Dataset items:
=== Section Start ===

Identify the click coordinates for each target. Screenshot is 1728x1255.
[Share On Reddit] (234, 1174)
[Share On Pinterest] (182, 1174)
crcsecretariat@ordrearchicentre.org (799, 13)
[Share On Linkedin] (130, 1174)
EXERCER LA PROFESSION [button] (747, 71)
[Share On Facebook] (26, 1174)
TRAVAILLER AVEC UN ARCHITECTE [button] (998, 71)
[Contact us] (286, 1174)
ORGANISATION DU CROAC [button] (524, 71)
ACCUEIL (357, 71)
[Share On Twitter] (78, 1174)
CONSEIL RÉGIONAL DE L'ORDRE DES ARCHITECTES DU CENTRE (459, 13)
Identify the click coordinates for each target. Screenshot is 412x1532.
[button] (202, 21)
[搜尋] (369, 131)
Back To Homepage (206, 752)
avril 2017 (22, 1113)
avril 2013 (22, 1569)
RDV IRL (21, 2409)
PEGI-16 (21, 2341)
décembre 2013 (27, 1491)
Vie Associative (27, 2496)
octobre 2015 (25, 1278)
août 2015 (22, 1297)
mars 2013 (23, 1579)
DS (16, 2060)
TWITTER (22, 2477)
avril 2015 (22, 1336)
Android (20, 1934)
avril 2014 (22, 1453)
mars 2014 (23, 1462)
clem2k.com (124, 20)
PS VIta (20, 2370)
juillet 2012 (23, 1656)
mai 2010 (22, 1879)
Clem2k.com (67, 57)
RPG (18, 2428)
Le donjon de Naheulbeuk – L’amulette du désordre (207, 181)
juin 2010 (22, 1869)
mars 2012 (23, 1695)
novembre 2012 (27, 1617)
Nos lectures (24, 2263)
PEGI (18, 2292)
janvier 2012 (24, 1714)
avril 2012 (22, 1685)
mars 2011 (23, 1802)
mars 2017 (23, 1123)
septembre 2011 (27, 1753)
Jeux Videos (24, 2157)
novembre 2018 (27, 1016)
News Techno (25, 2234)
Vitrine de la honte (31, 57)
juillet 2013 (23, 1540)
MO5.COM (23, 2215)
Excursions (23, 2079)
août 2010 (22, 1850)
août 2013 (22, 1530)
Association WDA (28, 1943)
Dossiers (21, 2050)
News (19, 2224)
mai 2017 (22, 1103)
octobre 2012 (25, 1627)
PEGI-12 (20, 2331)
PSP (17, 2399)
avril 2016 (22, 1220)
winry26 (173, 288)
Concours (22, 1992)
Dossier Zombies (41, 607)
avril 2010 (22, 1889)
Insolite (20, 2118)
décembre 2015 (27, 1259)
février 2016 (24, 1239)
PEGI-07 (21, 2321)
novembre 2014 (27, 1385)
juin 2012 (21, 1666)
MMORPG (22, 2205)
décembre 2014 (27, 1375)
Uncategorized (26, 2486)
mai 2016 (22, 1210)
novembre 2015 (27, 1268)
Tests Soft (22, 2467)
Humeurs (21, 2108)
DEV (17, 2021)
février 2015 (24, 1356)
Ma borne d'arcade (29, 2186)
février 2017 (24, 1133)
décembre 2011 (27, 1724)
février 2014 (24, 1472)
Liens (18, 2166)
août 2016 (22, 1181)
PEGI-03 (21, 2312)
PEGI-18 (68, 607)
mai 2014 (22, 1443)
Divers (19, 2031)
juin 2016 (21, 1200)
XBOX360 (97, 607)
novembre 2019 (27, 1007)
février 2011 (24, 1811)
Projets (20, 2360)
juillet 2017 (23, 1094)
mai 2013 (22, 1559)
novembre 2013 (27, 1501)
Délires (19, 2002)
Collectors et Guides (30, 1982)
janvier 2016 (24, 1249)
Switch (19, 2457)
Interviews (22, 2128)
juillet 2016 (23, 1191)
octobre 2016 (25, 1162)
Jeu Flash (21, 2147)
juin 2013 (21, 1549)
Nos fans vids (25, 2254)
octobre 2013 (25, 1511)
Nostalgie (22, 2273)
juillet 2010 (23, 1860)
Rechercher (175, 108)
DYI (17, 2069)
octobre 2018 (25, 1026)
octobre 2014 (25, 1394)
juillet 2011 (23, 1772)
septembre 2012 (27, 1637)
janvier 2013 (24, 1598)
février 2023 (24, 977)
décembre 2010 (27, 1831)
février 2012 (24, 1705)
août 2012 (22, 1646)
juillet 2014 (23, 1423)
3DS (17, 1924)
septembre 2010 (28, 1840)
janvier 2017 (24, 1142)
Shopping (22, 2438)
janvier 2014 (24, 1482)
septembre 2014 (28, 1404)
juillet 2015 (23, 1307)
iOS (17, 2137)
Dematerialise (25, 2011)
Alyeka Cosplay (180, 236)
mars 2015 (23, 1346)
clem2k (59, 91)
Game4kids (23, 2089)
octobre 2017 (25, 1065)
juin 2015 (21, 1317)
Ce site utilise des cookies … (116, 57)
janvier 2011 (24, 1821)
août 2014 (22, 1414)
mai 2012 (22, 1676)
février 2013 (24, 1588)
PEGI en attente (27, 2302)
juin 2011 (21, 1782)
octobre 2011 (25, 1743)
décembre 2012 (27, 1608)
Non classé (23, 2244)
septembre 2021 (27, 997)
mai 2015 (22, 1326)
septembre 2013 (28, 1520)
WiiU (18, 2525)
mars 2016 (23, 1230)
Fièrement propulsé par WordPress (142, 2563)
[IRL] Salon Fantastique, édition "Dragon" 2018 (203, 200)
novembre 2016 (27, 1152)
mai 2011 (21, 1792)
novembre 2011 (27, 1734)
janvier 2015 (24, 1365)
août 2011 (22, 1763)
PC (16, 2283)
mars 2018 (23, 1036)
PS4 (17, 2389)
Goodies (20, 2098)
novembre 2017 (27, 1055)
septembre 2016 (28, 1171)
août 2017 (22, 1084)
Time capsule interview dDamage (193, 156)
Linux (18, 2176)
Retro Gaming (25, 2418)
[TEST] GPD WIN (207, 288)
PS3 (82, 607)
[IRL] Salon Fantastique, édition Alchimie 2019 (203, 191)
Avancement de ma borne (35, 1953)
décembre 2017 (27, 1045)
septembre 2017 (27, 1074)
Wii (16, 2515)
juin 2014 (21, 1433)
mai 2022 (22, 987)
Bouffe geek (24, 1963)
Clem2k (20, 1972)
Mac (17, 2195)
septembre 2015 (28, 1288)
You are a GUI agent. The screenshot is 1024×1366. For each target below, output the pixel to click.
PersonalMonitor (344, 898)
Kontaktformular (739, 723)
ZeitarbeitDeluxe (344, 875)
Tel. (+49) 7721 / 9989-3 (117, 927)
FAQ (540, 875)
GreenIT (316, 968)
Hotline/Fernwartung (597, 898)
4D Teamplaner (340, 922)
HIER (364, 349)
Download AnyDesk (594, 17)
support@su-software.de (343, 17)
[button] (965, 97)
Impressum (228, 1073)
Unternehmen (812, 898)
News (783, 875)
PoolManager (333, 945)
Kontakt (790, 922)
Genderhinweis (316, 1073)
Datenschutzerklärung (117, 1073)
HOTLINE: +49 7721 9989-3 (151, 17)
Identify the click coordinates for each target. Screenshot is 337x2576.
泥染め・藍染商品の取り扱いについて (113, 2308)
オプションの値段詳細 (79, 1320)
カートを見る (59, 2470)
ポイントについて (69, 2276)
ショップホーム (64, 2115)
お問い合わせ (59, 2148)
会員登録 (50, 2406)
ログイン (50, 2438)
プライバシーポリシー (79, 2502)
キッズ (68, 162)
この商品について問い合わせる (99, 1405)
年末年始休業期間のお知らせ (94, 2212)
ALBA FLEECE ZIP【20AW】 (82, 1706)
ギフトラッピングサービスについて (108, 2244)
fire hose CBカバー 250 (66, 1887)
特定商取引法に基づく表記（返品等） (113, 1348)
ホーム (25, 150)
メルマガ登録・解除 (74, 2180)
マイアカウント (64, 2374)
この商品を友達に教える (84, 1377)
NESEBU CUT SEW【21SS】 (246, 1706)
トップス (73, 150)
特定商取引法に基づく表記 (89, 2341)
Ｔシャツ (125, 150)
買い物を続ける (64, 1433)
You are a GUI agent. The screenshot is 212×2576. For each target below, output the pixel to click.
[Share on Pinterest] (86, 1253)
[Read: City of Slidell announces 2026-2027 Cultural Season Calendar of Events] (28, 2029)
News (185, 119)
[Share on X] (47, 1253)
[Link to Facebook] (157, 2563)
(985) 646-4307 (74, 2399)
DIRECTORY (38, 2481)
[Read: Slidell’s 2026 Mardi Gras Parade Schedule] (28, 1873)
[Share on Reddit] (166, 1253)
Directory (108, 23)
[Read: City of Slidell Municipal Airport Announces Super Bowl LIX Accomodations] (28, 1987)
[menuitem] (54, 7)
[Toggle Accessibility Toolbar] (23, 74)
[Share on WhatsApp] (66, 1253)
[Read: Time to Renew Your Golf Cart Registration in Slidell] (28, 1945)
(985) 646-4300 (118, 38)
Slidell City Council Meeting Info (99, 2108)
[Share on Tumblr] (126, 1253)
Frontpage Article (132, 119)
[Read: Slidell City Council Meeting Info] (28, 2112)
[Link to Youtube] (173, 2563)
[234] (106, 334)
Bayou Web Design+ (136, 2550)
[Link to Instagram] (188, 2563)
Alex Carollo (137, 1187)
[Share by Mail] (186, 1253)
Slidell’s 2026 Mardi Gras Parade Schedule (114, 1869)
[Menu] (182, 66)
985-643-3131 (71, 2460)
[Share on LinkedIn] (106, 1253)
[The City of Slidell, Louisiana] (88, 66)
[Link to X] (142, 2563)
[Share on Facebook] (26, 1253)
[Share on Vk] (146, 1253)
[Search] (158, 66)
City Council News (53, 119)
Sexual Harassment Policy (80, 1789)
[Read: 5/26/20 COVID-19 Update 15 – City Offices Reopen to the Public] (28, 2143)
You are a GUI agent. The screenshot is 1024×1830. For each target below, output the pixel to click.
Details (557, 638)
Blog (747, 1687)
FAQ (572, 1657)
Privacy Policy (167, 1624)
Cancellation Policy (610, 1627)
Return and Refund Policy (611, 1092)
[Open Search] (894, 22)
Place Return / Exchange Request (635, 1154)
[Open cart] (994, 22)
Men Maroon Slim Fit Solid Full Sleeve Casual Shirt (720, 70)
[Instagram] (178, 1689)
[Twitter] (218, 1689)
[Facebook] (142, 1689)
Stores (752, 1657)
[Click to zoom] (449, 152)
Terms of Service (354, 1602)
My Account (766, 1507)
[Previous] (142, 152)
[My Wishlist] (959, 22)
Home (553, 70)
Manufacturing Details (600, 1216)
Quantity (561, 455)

=== Section End ===

WORK INSTRUCTIONS: In the entries above, please find the line with "novembre 2014 (27, 1385)" and the line with "PEGI-03 (21, 2312)", then write out exactly those two lines and every line between them, and nothing more.

OUTPUT BELOW:
novembre 2014 (27, 1385)
juin 2012 (21, 1666)
MMORPG (22, 2205)
décembre 2014 (27, 1375)
Uncategorized (26, 2486)
mai 2016 (22, 1210)
novembre 2015 (27, 1268)
Tests Soft (22, 2467)
Humeurs (21, 2108)
DEV (17, 2021)
février 2015 (24, 1356)
Ma borne d'arcade (29, 2186)
février 2017 (24, 1133)
décembre 2011 (27, 1724)
février 2014 (24, 1472)
Liens (18, 2166)
août 2016 (22, 1181)
PEGI-03 (21, 2312)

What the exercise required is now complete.